The brain is considered the most complex organ in the human body with approximately 86 billion neurons. Its ability to interpret senses, coordinate body movement and control behavior make it an incredible living and learning organ.

However, according to the World Health Organization, 317 million children in 2019 were affected by health conditions attributed to neurodevelopmental disorders, including autism. Computer Science and Engineering Assistant Professor Christian O’Reilly recently received a more than $600,000 National Science Foundation CAREER Award to develop a framework to support multiscale model-driven analysis of the brain and its disorders.

“I’ve worked on addressing problems we have with understanding the brain,” O’Reilly says. “By studying different regions, you can see how their activity correlates with some processes and how they are affected due to a condition such as a stroke.”

O’Reilly intends to establish a modeling framework for addressing issues related to unusual neural activity in autism. This refers to changes in brain regions that may lead to symptoms such as difficulties in social cognition and restrictive and repetitive behaviors.

The brain processes spatial information across three main scales: small, medium and large. This refers to different levels of organization in the brain, from the neuron at the smaller scale to the entire brain at the larger scale.

“Without a common framework to integrate all this data, it's hard to have a complete picture,” O’Reilly says. “Modeling offers the opportunity to integrate data across scales.”

O’Reilly plans to focus on the cortex, which is the largest and most recently evolved part of the brain. It is crucial to higher cognitive functions, including memory, reasoning and sensory perception. In first approximation, the cortex can be considered as being built up of a large number of cortical columns which consist in functionally segregated networks of neurons and are thought to form one of the basic functional unit of the cerebral cortex.

“The project will simulate what we call a canonical microcircuit of the cortical column, a blueprint for this essential building block of the cortex,” O’Reilly says. “We’ll simulate how a population of neurons come together within these cortical columns.”

O’Reilly’s project will develop a novel model-driven approach, focusing on three aims to build the framework and apply it to the specific use case: autism research.

“In the context of autism, there’s a research direction that studies an imbalance between two types of neurons in the brain: excitatory neurons, which tends to cause other neurons to generate neural spikes and inhibitory, which serve as the brakes,” O’Reilly says.

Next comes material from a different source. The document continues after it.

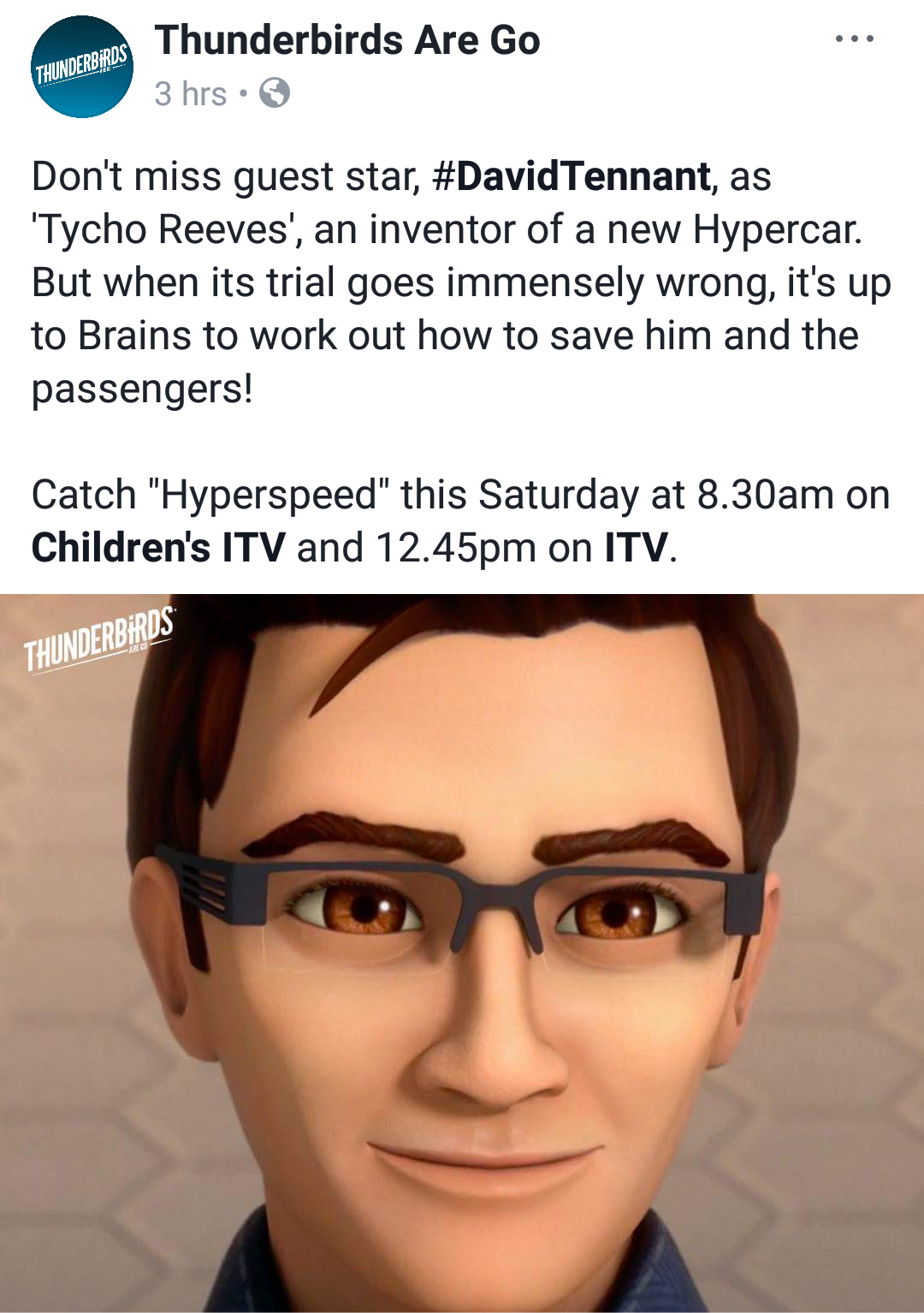Select the quoted word "Hyperspeed" in the post
The image size is (924, 1313).
pyautogui.click(x=269, y=495)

According to O’Reilly, when studying human brains with a non-invasive approach, many important variables cannot be easily measured, as in the case for the balance between excitatory and inhibitory neurons. But having a model which defines how variables may cause observable brain activity, experimental data can be used to infer from these non-observable variables.

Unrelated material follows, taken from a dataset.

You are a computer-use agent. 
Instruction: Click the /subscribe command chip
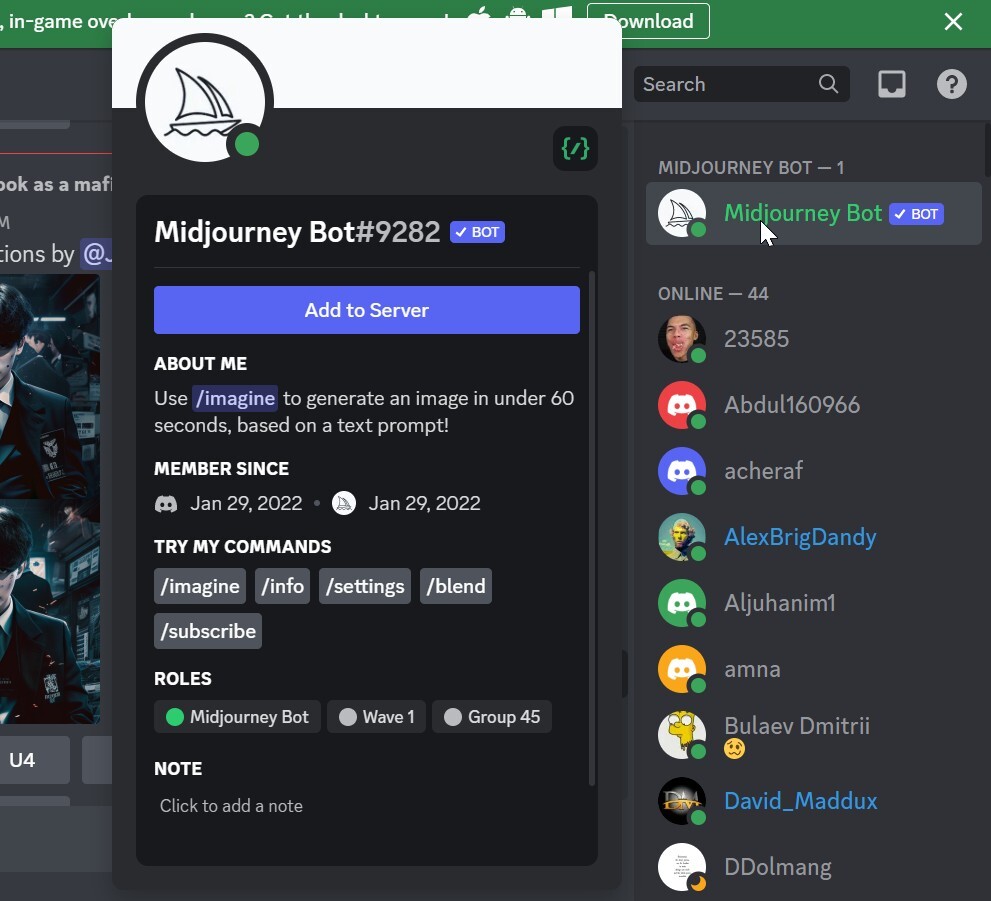click(x=208, y=631)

Often, we don’t always understand why people have autism, and in most cases, we can’t pinpoint a specific mutation.

- Christian O'Reilly

The first aim will produce brain simulations by designing what O’Reilly refers to as forward model, with the goal of better understanding how the brain generates observable signals, such as from an EEG.

“It’s determining how different activations are generated in the brain. It’s similar to the concept of digital twins, where we reproduce a facsimile of the real system in a computer, which in this case is the brain,” O’Reilly says. “It involves a cross-scale integration since we’re trying to capture information from the molecular exchange to the whole brain activity.”

The second attempts the inverse of the simulation by trying to solve an inference problem. From observable recordings, it attempts to determine the value from hidden variables.

“You go from the final signal and figure out the values for the different parameters in the model required to reproduce these signals. Inverse modeling will allow us to do inference on these parameters,” O’Reilly says. “For example, if I have an EEG recording, I can use this inference process to determine the balance between excitatory/inhibitory neurons and their activity.”

The third aim will apply the cross-scale integration in the simulation and the parameter inference method to the specific use case of autism. O’Reilly will work with Caitlin Hudac, a professor in the University of South Carolina Department of Psychology, who has performed research on people with autism with different genetic mutations. The results will allow O’Reilly to estimate the values of the parameters from EEG signals and investigate whether the imbalance in excitatory/inhibitory ratio in autism is associated with a breakdown in long-range effective connectivity.

“Often, we don’t always understand why people have autism, and in most cases, we can’t pinpoint a specific mutation. But she has a special data set from people with four different rare genetic mutations,” O’Reilly says. “These four groups of people with autism have overlapping symptoms, but the causes are different. The question is, ‘How are these genetic causes affecting the neural mechanisms, and can we infer these causes non-invasively with the approach that I’m developing?’”

O’Reilly is also excited about the educational component of the CAREER Award. He plans to develop a set of educational videos on computational neuroscience, an interdisciplinary field that utilizes mathematical models, theoretical analysis and computer simulations to understand the structure and functions of the nervous system and brain.

“It's a challenging field because students generally come from engineering, computer science, psychology or biology but rarely have both the math and programming skills as well as an understanding of how the brain and neurons work,” O’Reilly says. “This will make it easier to involve undergrads and grad students in our research.”